## WRITTEN INSTRUCTION 1
Could you restate the stretch of the pollo asado recipe from "Course dinner, lunch" through "thighs See notes.", changing "chicken thighs" to "chicken breasts"?
## WRITTEN INSTRUCTION 2
Which keywords does the pollo asado recipe list?

This Pollo Asado Recipe includes all of the spices, seasoning, and marinade you will need to make tender, juicy chicken with tons of flavor. Love the new Chipotle chicken? You're going to love this copycat version.
Course dinner, lunch
Cuisine Mexican
Keyword chicken asada, Chipotle pollo asado, pollo asado, pollo asado marinade
Prep Time 20 minutes
Cook Time 15 minutes
Total Time 35 minutes
Servings 4 servings
Calories 306kcal

Ingredients

  • 1 1/2 pounds boneless skinless chicken thighs See notes.
  • 1 teaspoon olive oil
  • 2-3 tablespoons water Optional

Marinade

  • 7 oz Chipotles in Adobo Sauce
  • 2 tablespoons fresh lime juice
  • 2 tablespoons fresh orange juice I juiced an orange.
  • 1/4 cup fresh cilantro
  • 3 garlic cloves
  • 1/4 cup chopped onions
  • 1/2 teaspoon cumin
  • 1/2 teaspoon smoked paprika
  • salt and pepper to taste

Instructions

Marinade

  • Add all of the ingredients for the marinade to a blender, food processor, or a large bowl to use with a handheld immersion blender.

## DATASET CONTENT
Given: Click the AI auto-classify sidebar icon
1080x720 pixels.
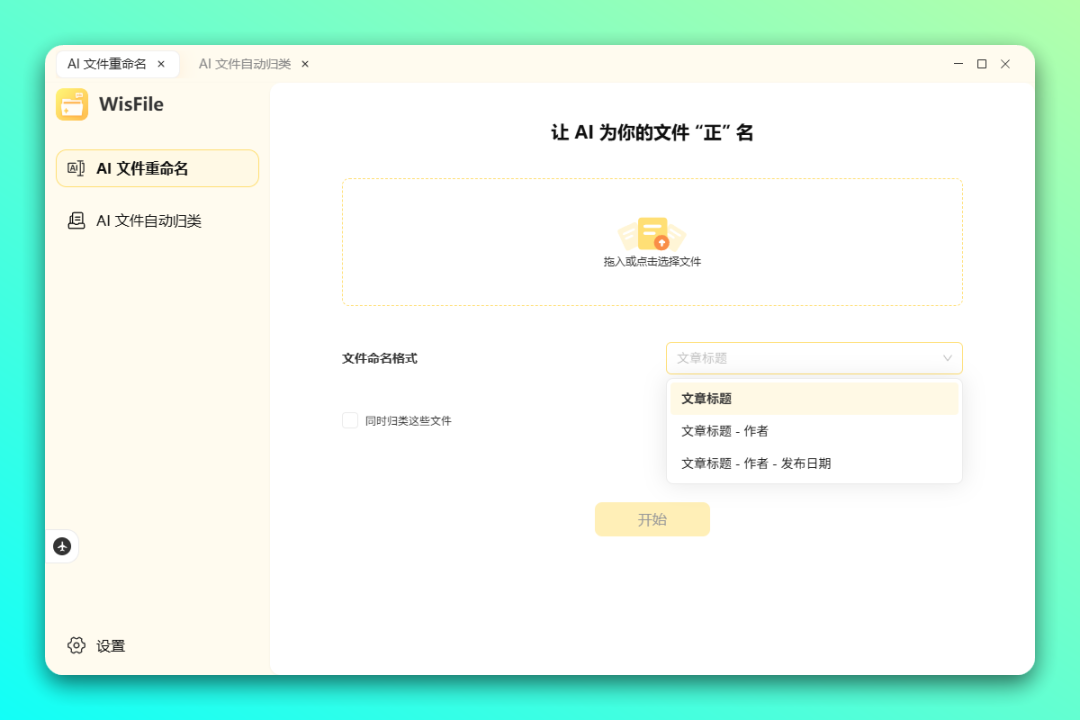Looking at the screenshot, I should [76, 221].
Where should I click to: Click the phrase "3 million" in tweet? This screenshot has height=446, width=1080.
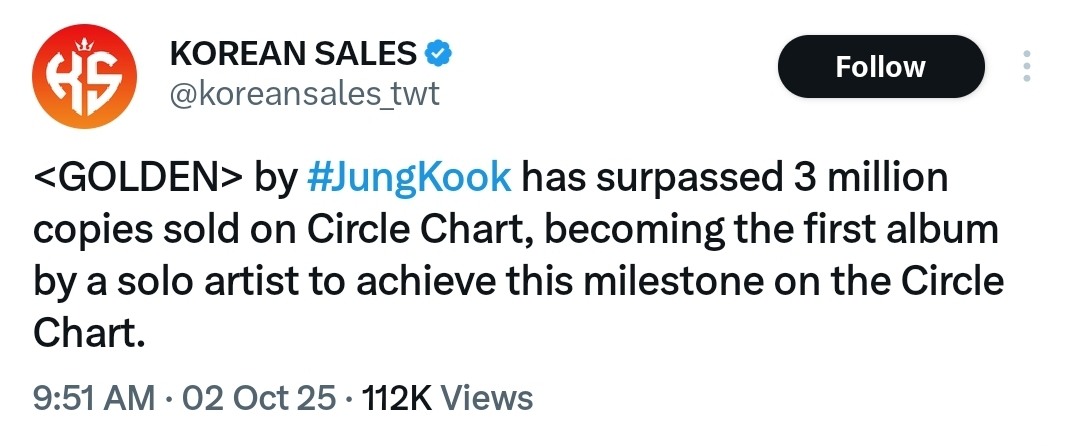coord(863,179)
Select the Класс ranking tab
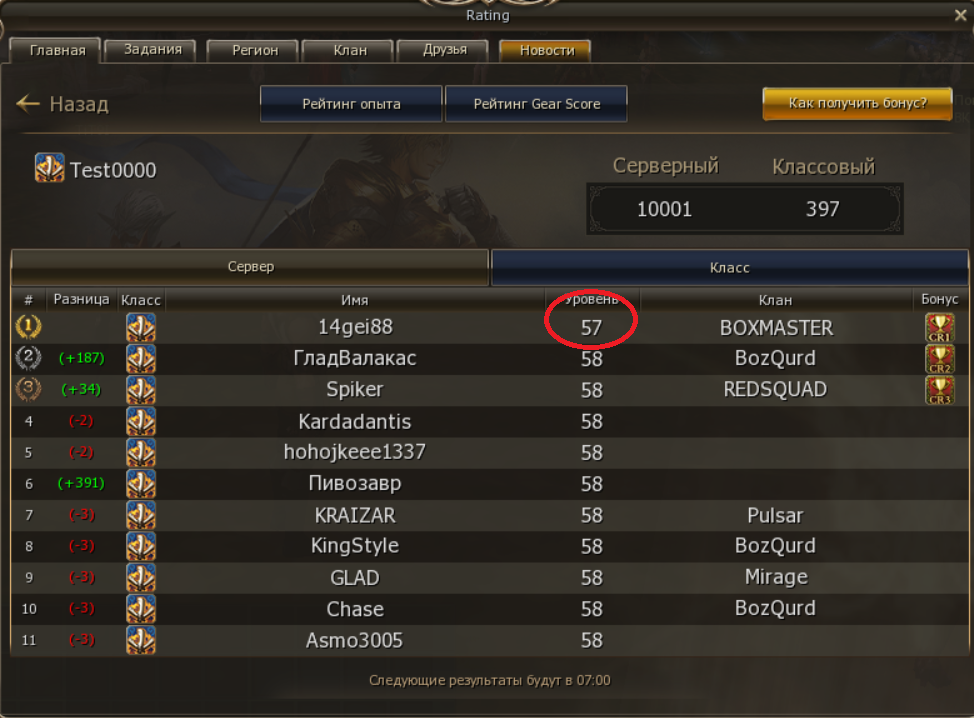Viewport: 974px width, 718px height. 729,267

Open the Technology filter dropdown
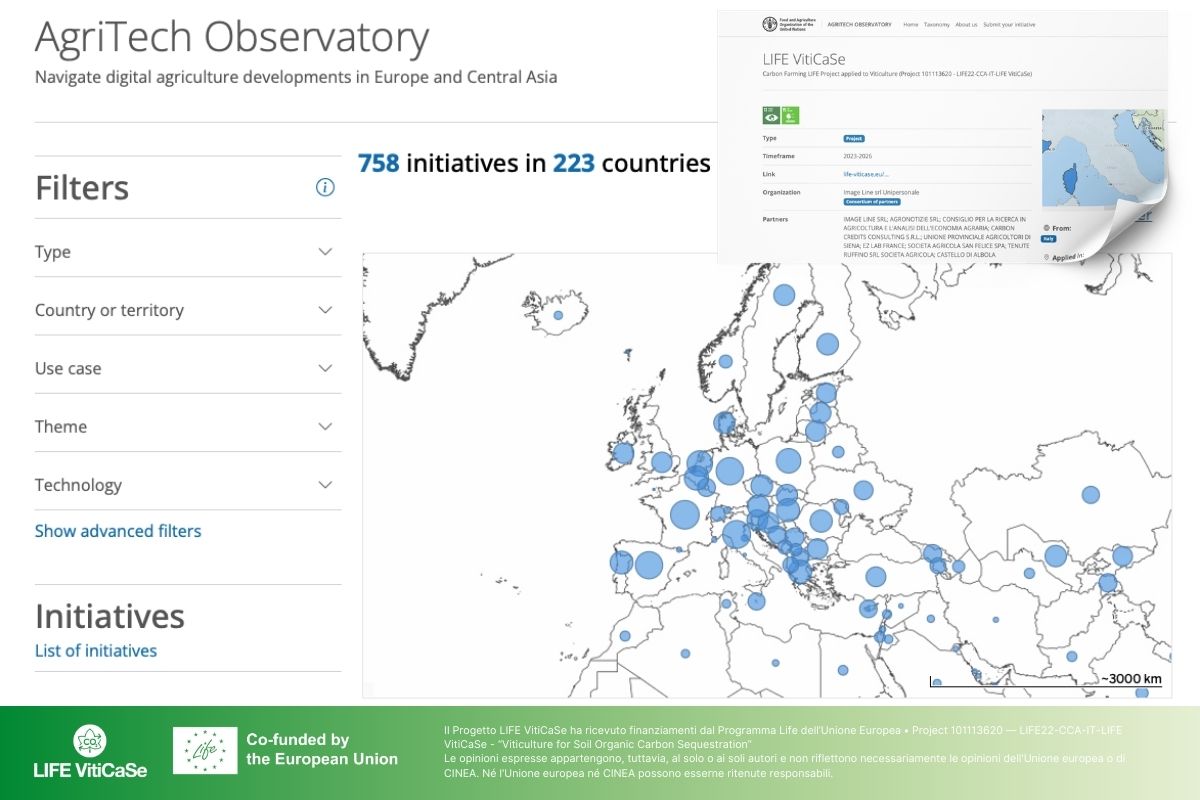click(325, 485)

## EXERCISE RESULT 1
Course dinner, lunch
Cuisine Mexican
Keyword chicken asada, Chipotle pollo asado, pollo asado, pollo asado marinade
Prep Time 20 minutes
Cook Time 15 minutes
Total Time 35 minutes
Servings 4 servings
Calories 306kcal

Ingredients

  • 1 1/2 pounds boneless skinless chicken breasts See notes.

## EXERCISE RESULT 2
- chicken asada
- Chipotle pollo asado
- pollo asado
- pollo asado marinade